Colorado is one of the nation’s most beautiful, most breathtaking states — and more and more people are figuring this out, and moving to join us in our wonderful home state! While it’s AWESOME that all of these people are here, helping our economy and infrastructure blossom, it can be a little jarring for a new resident from warmer climes to look outside one afternoon mid-April, and find a sudden spring blizzard raging. So here’s a friendly word of advice, to residents old and new:
Wait. Wait to start planting your spring flowers, wait to uncover your garden beds, wait to start your seeds. In Colorado, you’ll have a later-than-average growing season for Fall plants, but this is balanced by the fact that we have to wait so long to plant in the spring. Wait to put in new sod, to buy baby chicks — just wait!
Because the snow will definitely come! It will come, and it’ll really be a heavy spring rain in disguise — the snow will be wet, and it will be heavy. It will break branches, it will squash buds, it will freeze your lilacs that are even now just starting to think about flowering.
My grandmother has lived in Colorado for her entire life — all 71 years of it. Her rule of thumb, and her MOTHER’S rule of thumb, has always been that in Colorado, you do not plant until after Mother’s Day. In fact, it has long been a family tradition of ours to plant spring flowers as a Mother’s Day activity.
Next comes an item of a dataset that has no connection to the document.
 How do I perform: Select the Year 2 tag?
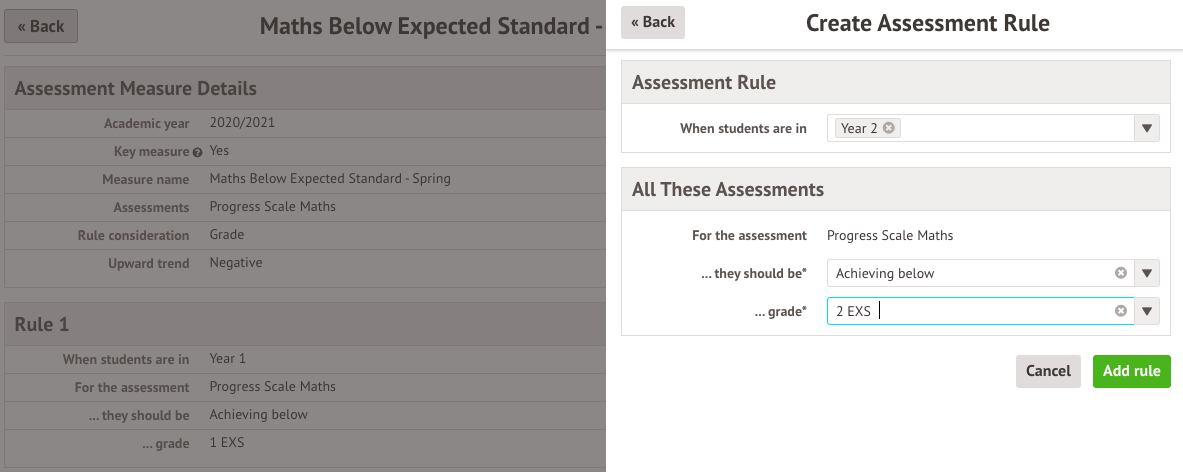coord(858,128)
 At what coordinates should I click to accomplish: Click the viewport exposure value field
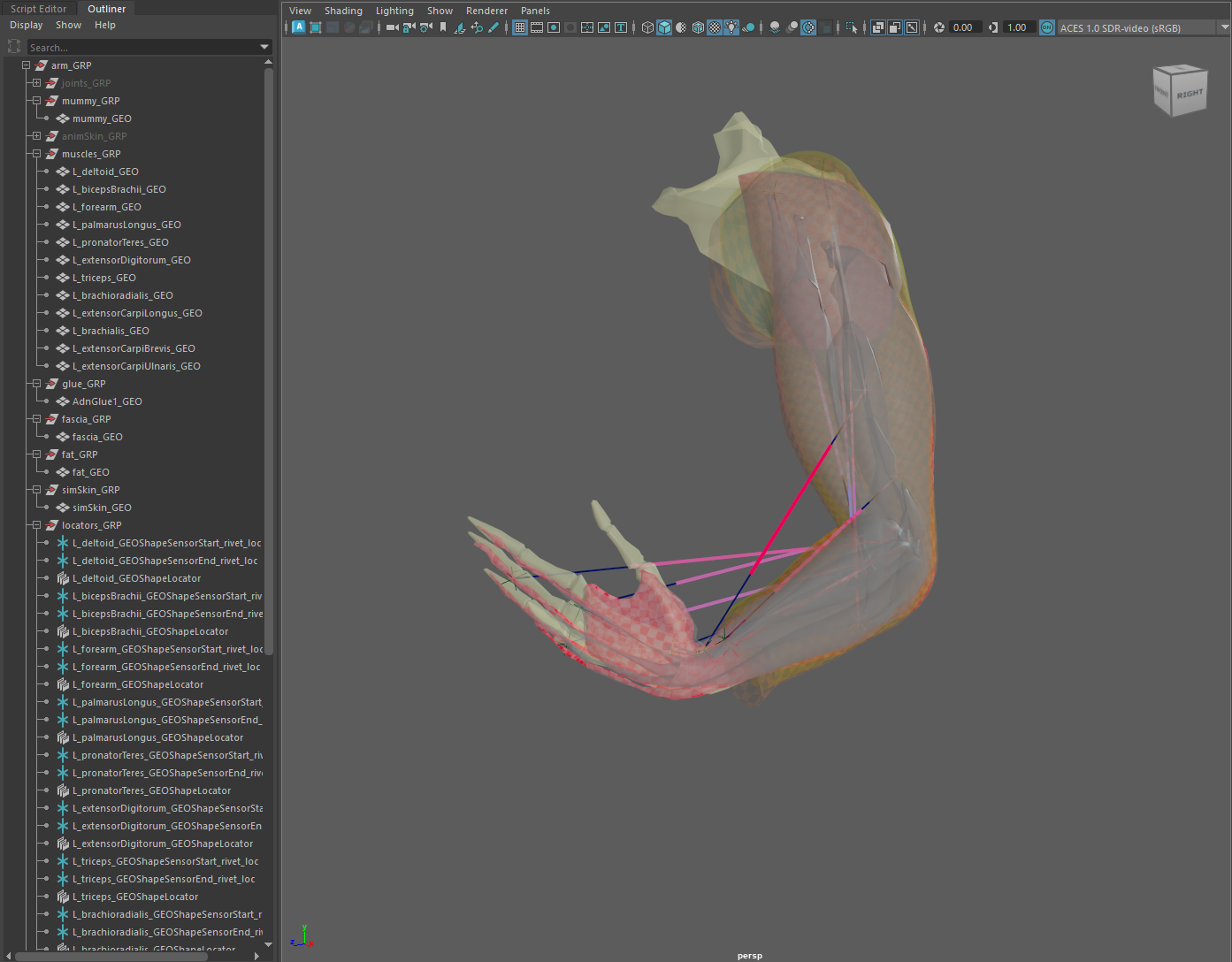pos(963,27)
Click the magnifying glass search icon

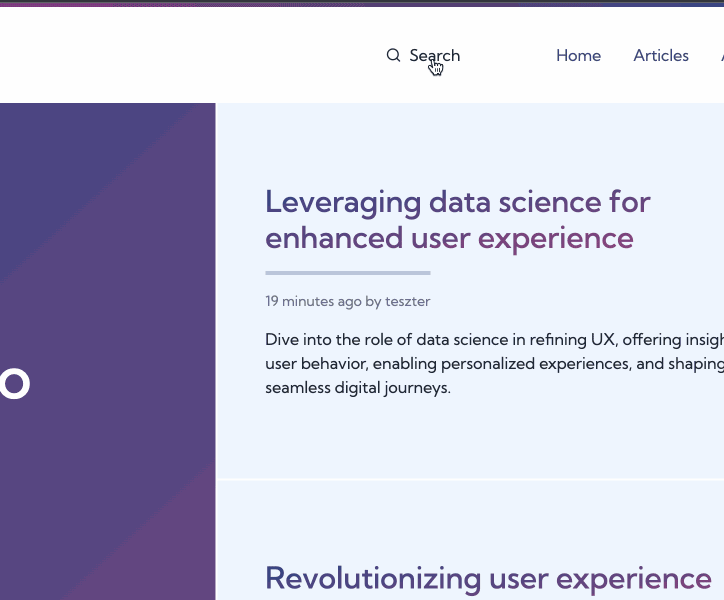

In the meantime, while you’re waiting impatiently for true Spring to arrive, here are a few things you can get a good start on:
- Trimming your trees (always do this BEFORE they start to wake up for the year
- Cutting back your rose bushes (see above)
- Transplanting trees (always best to do before the real growing season — it’s less of a shock if they’re still hibernating)
- Indoor spring cleaning!
- Have your lawn aerated!
- Lay new mulch (every other year depending on density)
What other tips do you Coloradans have for getting started on Spring activities without jumping the gun and putting your plans at risk? Let us know!